-- WHAT TO PRODUCE --
Once the line containing "Instruction: Click the resource" is found in the data below, output that line and every line after it through the last, unchanged and with nothing else.
(LISTED RECORDS Opens)
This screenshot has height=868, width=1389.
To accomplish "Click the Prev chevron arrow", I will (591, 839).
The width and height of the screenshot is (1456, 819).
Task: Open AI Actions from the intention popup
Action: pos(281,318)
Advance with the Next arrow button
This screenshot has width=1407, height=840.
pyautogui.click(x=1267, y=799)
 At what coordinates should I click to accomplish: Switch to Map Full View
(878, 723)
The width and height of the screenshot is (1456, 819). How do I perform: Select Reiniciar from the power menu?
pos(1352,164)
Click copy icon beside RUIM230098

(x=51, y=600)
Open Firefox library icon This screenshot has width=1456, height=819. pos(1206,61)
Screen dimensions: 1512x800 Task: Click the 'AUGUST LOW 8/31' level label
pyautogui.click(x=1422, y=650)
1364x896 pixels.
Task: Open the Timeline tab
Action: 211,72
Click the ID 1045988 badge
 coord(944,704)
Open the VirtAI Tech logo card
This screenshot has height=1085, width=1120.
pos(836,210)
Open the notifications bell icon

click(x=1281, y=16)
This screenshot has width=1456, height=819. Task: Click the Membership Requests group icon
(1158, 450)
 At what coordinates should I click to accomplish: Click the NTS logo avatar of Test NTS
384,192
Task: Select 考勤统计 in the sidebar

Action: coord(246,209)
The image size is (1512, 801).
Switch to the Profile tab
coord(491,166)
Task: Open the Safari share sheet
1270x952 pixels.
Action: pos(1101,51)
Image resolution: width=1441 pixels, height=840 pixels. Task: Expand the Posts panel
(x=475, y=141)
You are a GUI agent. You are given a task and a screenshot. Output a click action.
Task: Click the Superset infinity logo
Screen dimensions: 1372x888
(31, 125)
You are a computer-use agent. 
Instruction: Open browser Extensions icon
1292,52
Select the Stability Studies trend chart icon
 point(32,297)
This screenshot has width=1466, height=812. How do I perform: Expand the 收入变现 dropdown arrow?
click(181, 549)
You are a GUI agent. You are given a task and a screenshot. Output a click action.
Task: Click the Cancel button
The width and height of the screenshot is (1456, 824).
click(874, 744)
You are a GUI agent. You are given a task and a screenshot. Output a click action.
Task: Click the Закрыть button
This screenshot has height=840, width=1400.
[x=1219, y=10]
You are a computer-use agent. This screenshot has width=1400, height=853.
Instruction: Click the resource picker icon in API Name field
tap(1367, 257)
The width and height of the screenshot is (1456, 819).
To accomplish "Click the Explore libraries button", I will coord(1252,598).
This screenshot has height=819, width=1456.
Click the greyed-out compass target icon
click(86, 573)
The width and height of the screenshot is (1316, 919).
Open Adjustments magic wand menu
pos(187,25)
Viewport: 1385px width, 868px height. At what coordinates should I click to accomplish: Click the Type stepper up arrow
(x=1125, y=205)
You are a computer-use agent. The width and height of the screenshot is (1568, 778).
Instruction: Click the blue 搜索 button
(LISTED RECORDS Closes)
-- RESPONSE BOX --
Instruction: Click the resource picker icon in API Name field
tap(1367, 257)
The width and height of the screenshot is (1456, 819).
To accomplish "Click the Explore libraries button", I will coord(1252,598).
This screenshot has height=819, width=1456.
Click the greyed-out compass target icon
click(86, 573)
The width and height of the screenshot is (1316, 919).
Open Adjustments magic wand menu
pos(187,25)
Viewport: 1385px width, 868px height. At what coordinates should I click to accomplish: Click the Type stepper up arrow
(x=1125, y=205)
You are a computer-use agent. The width and height of the screenshot is (1568, 778).
Instruction: Click the blue 搜索 button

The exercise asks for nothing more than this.